Kashiwa's knee remained weak. There was a constant build-up of fluid. In the summer of 1976, the knee was put in a splint for six weeks. Kashiwa was disconsolate and confused. He contacted Tage Pedersen, long the trainer of the American ski team. "Tage reminded me that every knee is different," says Kashiwa. "He said the weaknesses in my legs from my knee injury were probably different from anyone else's, that the muscle groups involved could be different. And he reminded me that when you lift a weight, you can only lift as much and as long as your weakest muscles allow. So you end up exercising only those muscles to an ultimate extent. There had to be something that could adjust itself to the individuality of my own condition."

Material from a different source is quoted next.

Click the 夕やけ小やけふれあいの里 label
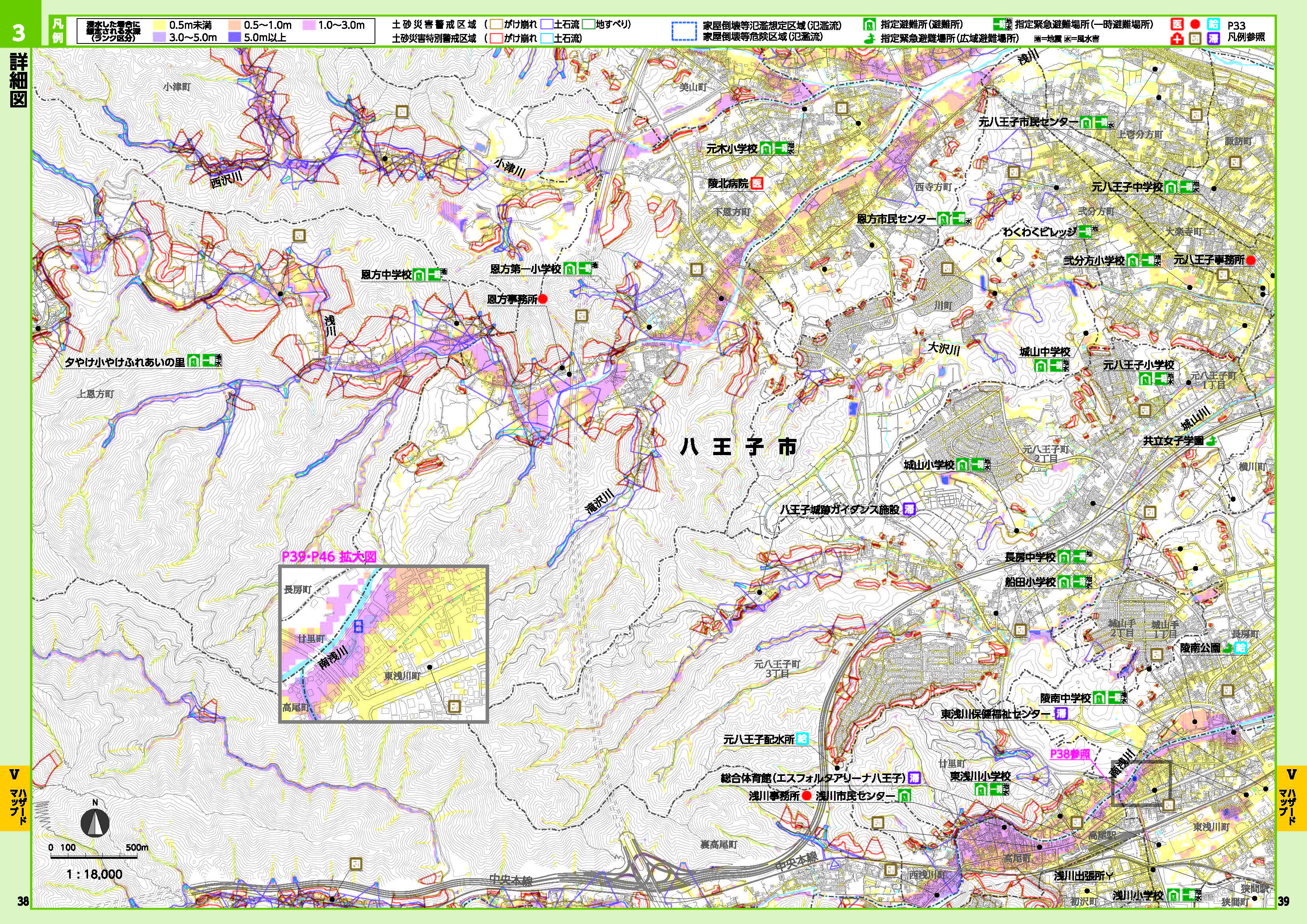point(125,361)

It was then that Kashiwa discovered isokinetic exercise equipment. Some of the apparatus looks a little like an electric chair. Its practical value is that it can simulate actual athletic movements through a series of exercises in which loads are moved under calibrated progressive resistance. Rather than the killing sensation of moving dead weight, workouts on these machines—the Cybex Leg Press, the Orthotron, the Fitron—allow a person to exercise every muscle group in the body separately and to keep an ongoing record of the amount of power generated in each group. A rigorous series of sets and programs can be created—each to suit the specific needs of the individual. The equipment is expensive. The three machines cost Kashiwa and his partner in the club about $5,000. But it was worth it. By the end of the 1977 pro season Kashiwa was skiing with all of his former abandon, and in the last series of the season he finished second to Henri Duvillard—which is what everyone else had done all year, too. Kashiwa was so enthused that he equipped an entire room in the Storm Meadows Athletic Club at Steamboat Springs with the apparatus and has opened a clinic for athletes and anyone else who needs this special treatment.

"Pro teams have some of this stuff," says Kashiwa, "and universities do, too. But a lot of them don't know how to use it, to adjust it to the individual's needs. That's the trouble—you can't generalize about knee rehabilitation. Every knee is as different as a fingerprint."